* **FRAGMENTO PROPORCIONADO**
▬▬▬▬▬▬
Lo que menos me gusta cuando llego a un país o una ciudad es hacerlo en mitad de la noche, especialmente si es la primera vez y carezco de hotel o de referencias para alojarme en un lugar, justo la situación que tuve al llegar a Calcuta procedente de Nepal a las dos de la madrugada.
El taxista me llevó a la dirección que le indiqué, supongo que sacada de la guía de viajes, donde debía haber un hotel barato. Me quedé plantado en mitad de la calle bajo una oscuridad que, salvo alguna débil luz, lo cubría todo. No vi ningún letrero de hotel, lo que me llevó a preguntarme si el taxista me habría llevado al lugar correcto. Una vez anterior en una situación parecida cuando llegué a Nueva Delhi, el taxista, creo que como venganza por no querer ir al hotel que me recomendaba insistentemente, me dejó a más de un kilómetro de distancia del hotel al que me dirigía, aunque tuve la suerte de encontrar al conductor de un ricksaw durmiendo en su vehículo y me llevó hasta el hotel, de lo contrario no habría sabido llegar por mi cuenta. Ahora me encontraba sólo y desorientado, a esas horas sin nadie a quien preguntar, por suerte no había perros callejeros que amenazaran mi integridad. Era lo que más temía cuando andaba por la noche en la India, solían ser agresivos y seguramente portadores de la rabia.
▬▬▬▬▬▬
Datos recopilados
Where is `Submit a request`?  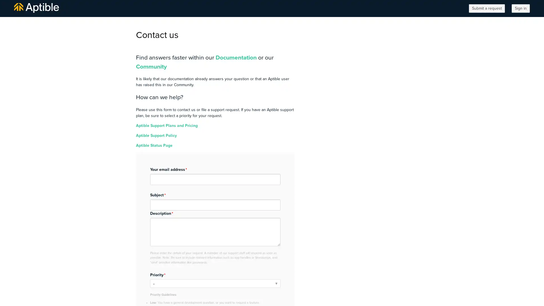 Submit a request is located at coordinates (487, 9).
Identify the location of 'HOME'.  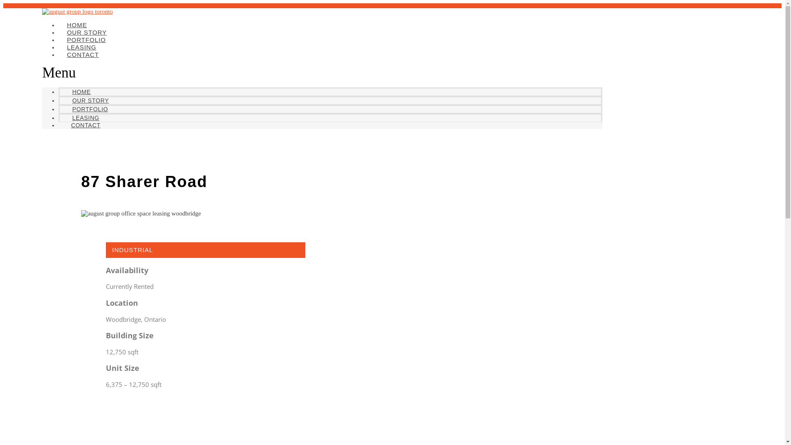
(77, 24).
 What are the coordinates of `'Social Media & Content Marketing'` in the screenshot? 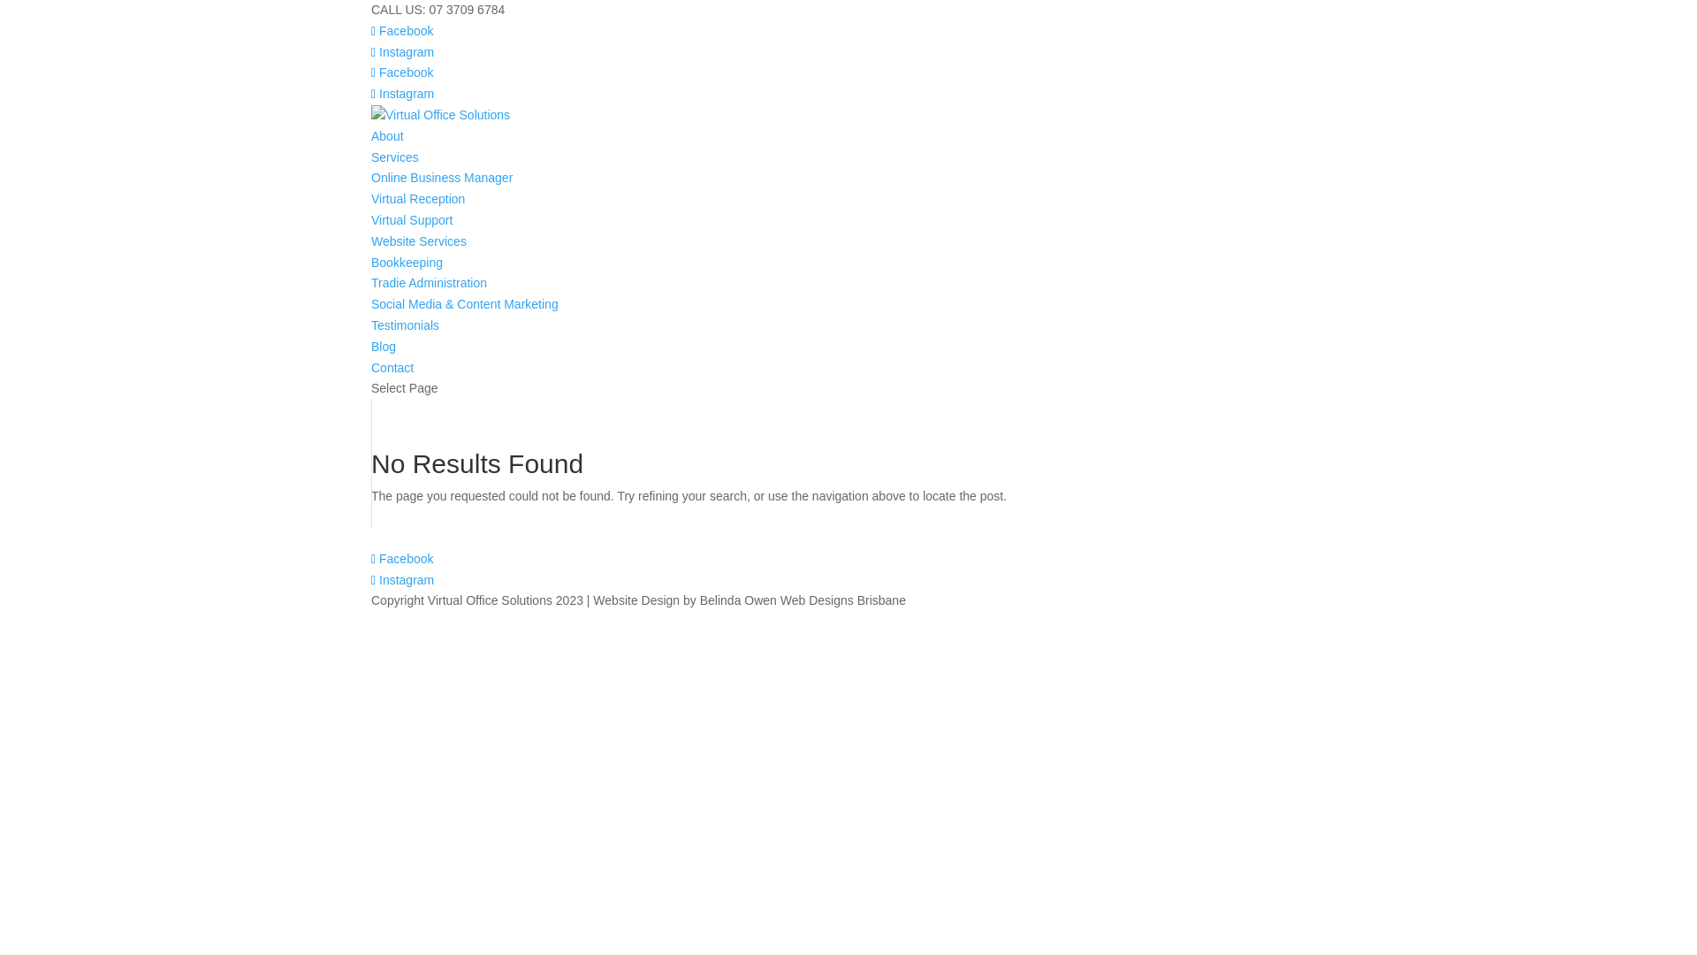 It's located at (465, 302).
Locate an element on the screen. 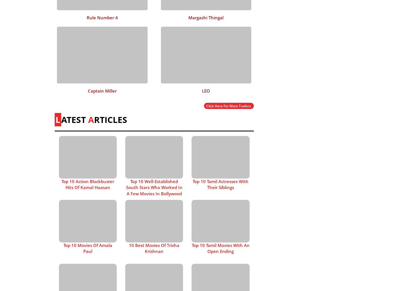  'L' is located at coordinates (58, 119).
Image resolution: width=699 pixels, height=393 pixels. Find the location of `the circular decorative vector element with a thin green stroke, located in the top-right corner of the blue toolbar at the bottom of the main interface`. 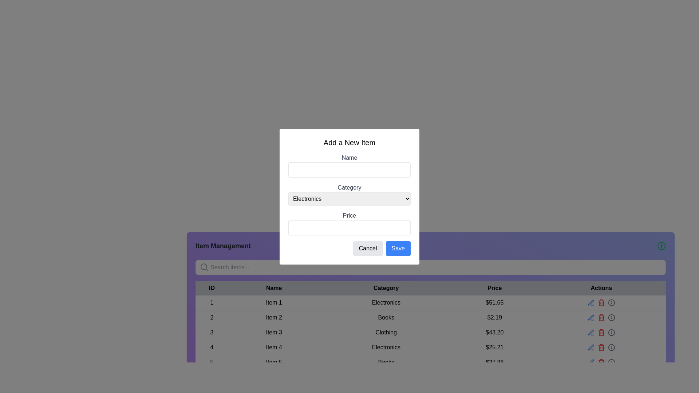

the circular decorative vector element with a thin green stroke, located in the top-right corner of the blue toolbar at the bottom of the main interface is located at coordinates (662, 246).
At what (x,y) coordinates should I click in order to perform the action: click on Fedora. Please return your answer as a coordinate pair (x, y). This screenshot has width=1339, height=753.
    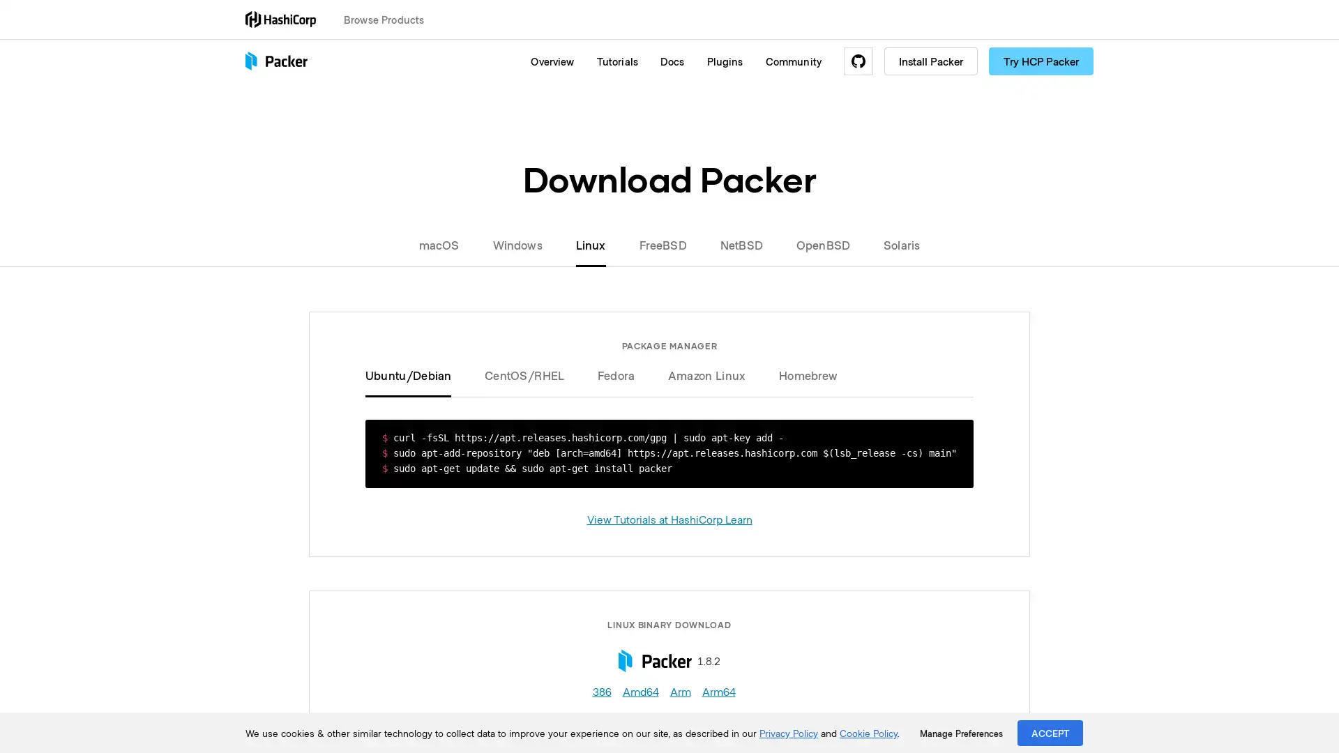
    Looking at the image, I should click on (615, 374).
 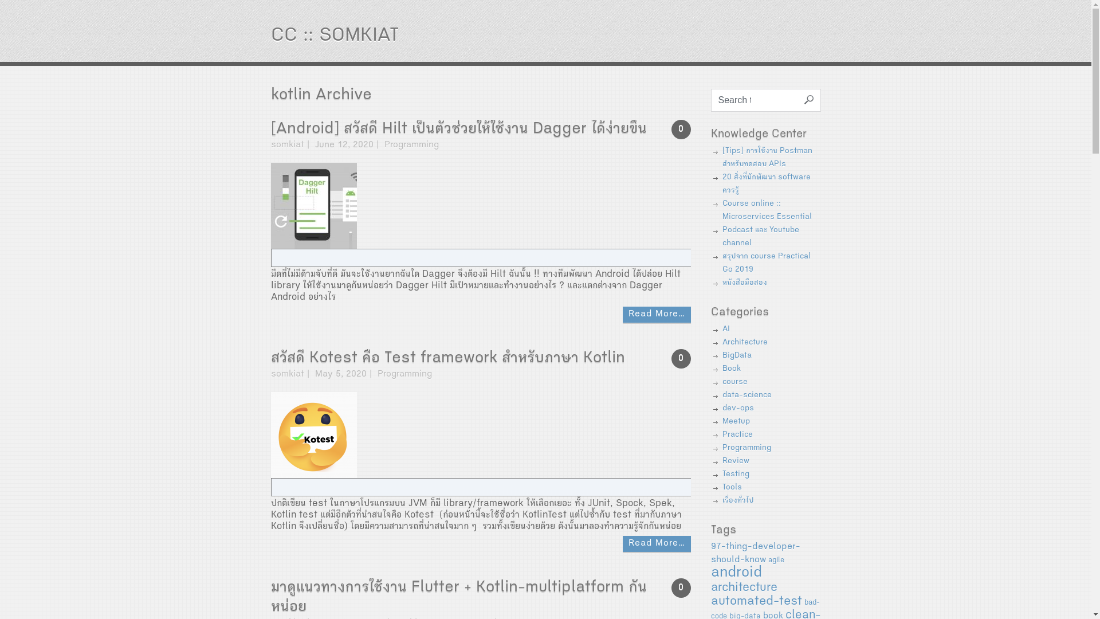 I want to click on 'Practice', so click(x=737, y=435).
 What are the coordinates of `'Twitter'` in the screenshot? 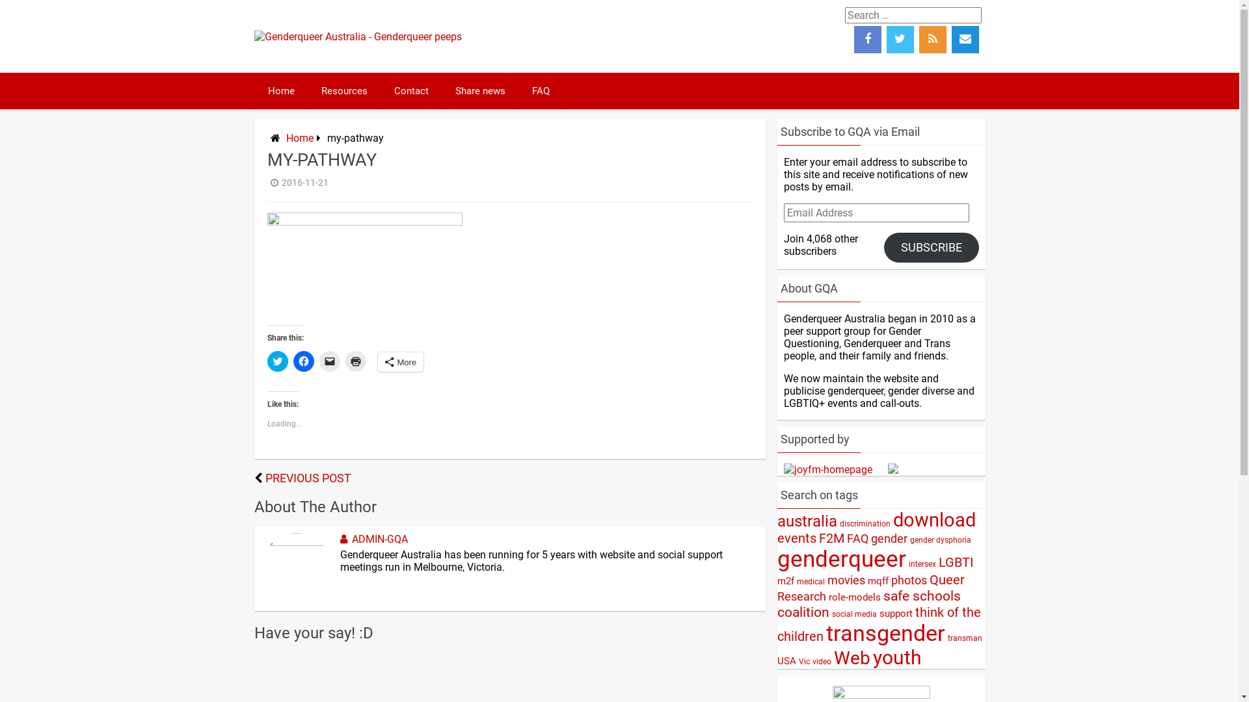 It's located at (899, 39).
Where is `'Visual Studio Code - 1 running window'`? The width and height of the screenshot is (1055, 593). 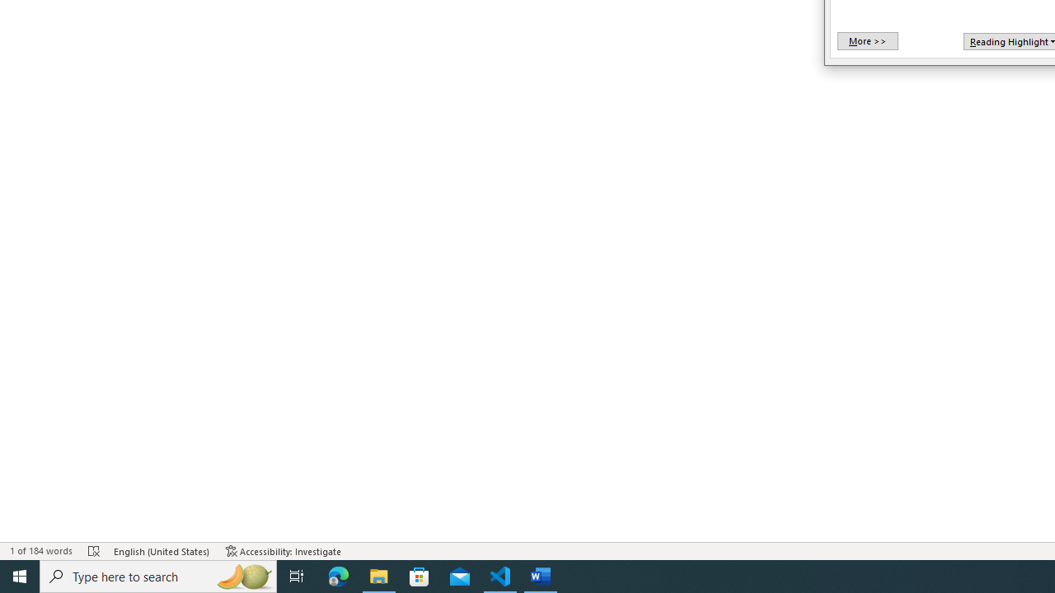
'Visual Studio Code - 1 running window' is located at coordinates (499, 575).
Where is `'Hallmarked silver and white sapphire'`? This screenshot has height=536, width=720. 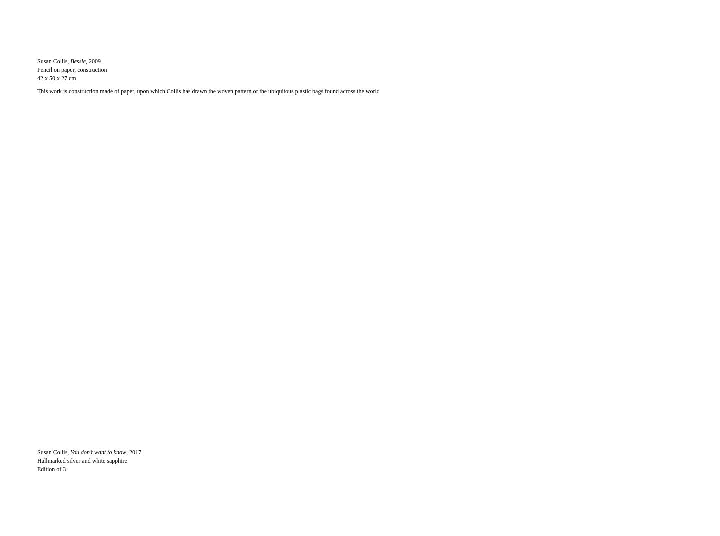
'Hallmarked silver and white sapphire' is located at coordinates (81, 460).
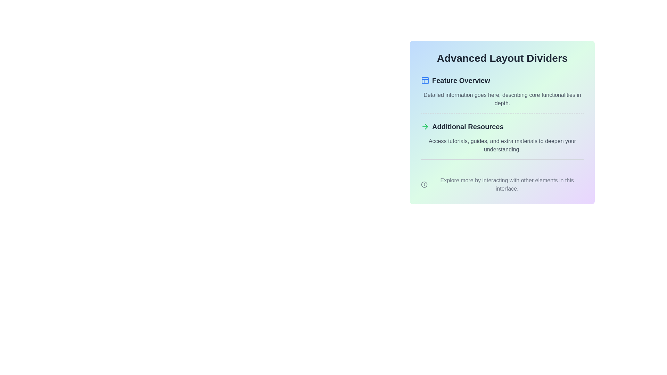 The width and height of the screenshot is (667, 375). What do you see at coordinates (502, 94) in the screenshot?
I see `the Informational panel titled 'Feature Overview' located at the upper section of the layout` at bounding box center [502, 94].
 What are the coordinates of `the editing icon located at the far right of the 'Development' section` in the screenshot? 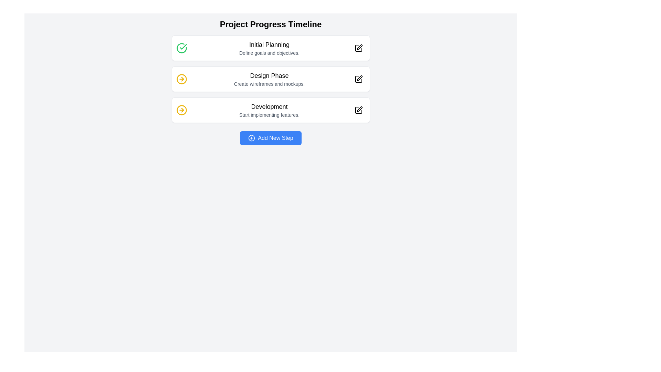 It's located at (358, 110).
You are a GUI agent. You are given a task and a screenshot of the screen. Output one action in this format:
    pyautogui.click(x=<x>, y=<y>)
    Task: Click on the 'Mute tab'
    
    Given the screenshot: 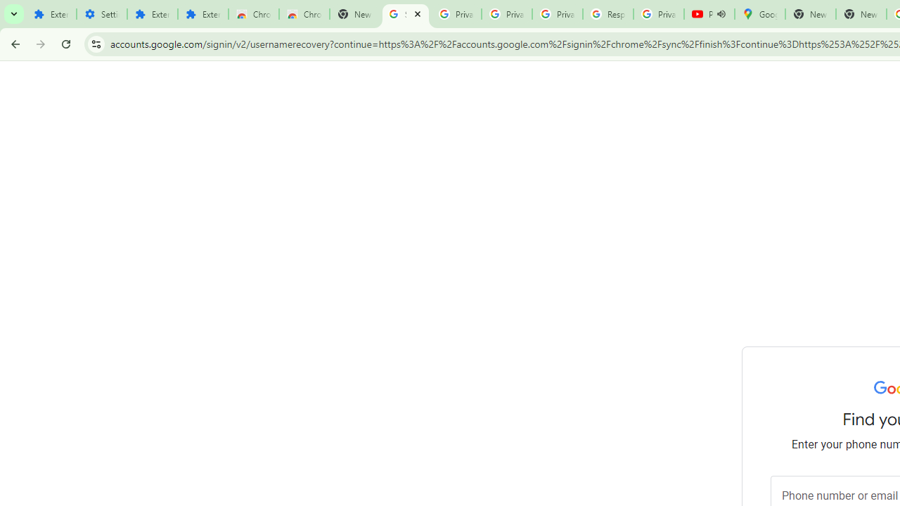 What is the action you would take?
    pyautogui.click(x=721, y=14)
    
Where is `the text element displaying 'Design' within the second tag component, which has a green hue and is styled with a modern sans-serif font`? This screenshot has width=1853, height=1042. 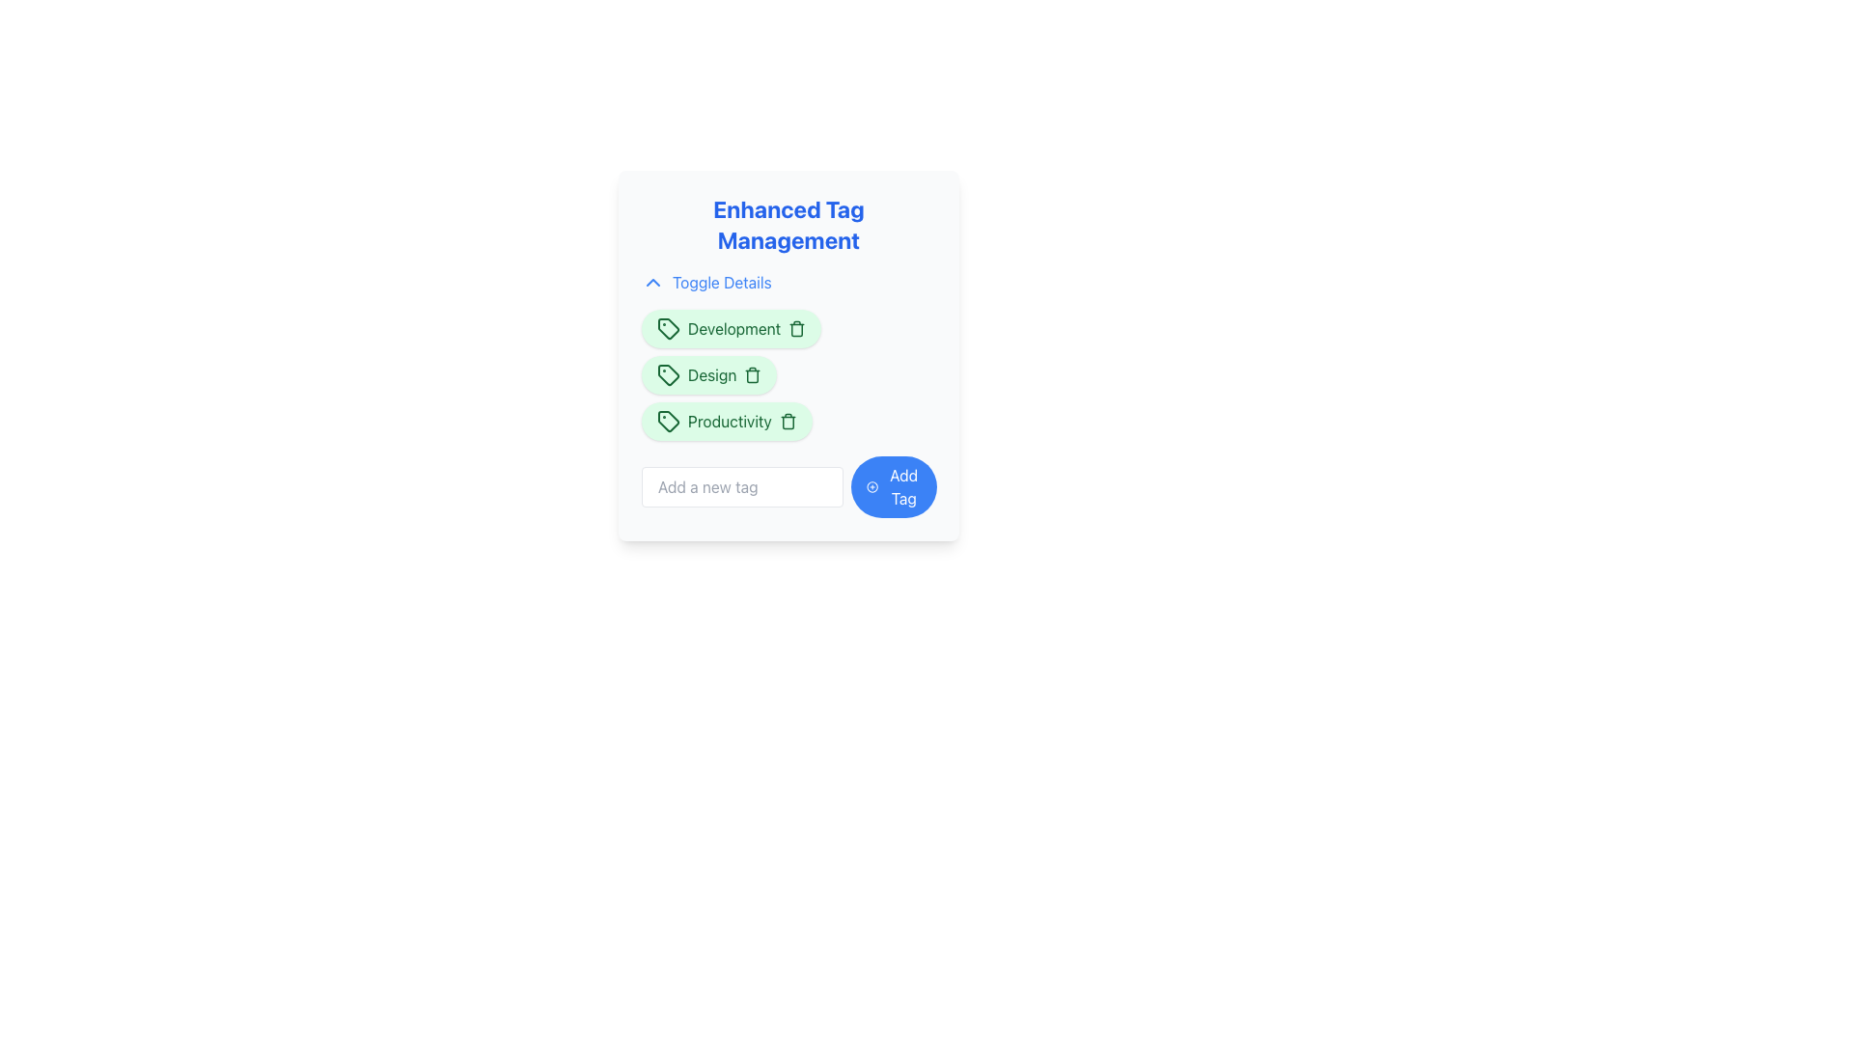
▬▬▬▬▬▬
* **TAREA A**
Enumera todos los lugares geográficos con nombre propio que se mencionan en el relato sobre la llegada nocturna a Calcuta.
* **TAREA B**
Retoma el relato sobre la llegada nocturna a Calcuta a partir de su última oración y escribe su continuación.
Los registros constituyen un material independiente del fragmento.

* **RESPUESTA A**
Calcuta, Nepal, Nueva Delhi y la India.

* **RESPUESTA B**
Vi un edificio grande y antiguo con una puerta enorme que se diferenciaba de los demás. No había señales de hotel pero tenía un pequeño letrero junto a la puerta en hindi, intuí que ese podía ser el lugar. Tuve que llamar varias veces hasta que alguien vino a abrir la puerta. Pregunté si eso era un hotel, si tenían habitaciones, el hombre asintió, dijo que tenían una sola habitación disponible. Entramos y me llevó hasta ella en la parte alta. Cuando la vi, aquello no llegaba ni a media habitación, era pequeña y ni siquiera podía estar de pie, el techo era bajo e inclinado como el de una buhardilla, su equipamiento constaba únicamente de una colchoneta sobre el suelo y un ventilador. En la parte donde la inclinación el techo casi llegaba hasta el suelo, se encontraba una especie de ventanuco que daba a un lugar interior oscuro. Una de las peores habitaciones que había visto, pero no era plan de rechazarla y salir a esas horas a la calle en busca de hotel. Aún así, lo peor de todo era el asfixiante calor que hacía allí dentro, tuve que dormir con el ventilador pegado a mi cuerpo.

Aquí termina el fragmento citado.